◆ **What needs to be done**
Identify each line in the rows below that contains the word "agent" and copy those lines.

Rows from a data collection
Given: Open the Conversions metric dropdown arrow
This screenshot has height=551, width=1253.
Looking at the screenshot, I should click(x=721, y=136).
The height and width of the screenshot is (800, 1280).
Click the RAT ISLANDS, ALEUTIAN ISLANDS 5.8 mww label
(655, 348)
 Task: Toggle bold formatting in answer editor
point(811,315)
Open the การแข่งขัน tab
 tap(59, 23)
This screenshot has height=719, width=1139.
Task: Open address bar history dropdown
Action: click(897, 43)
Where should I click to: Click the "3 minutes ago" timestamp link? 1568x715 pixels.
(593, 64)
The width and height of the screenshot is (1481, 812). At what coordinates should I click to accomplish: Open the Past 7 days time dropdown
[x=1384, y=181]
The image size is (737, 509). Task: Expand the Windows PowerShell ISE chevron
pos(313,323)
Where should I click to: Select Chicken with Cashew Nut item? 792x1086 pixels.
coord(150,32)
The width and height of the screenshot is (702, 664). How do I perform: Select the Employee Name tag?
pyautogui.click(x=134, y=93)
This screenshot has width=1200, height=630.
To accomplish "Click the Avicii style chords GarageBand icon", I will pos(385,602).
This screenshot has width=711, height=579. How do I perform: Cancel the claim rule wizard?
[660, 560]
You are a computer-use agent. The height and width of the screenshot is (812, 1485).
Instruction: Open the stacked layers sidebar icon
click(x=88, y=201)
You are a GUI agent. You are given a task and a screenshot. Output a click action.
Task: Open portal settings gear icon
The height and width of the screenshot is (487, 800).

◆ **Full solution**
You are a computer-use agent. The height and width of the screenshot is (812, 1485).
You are a GUI agent. You are given a task and a screenshot. Output a click action.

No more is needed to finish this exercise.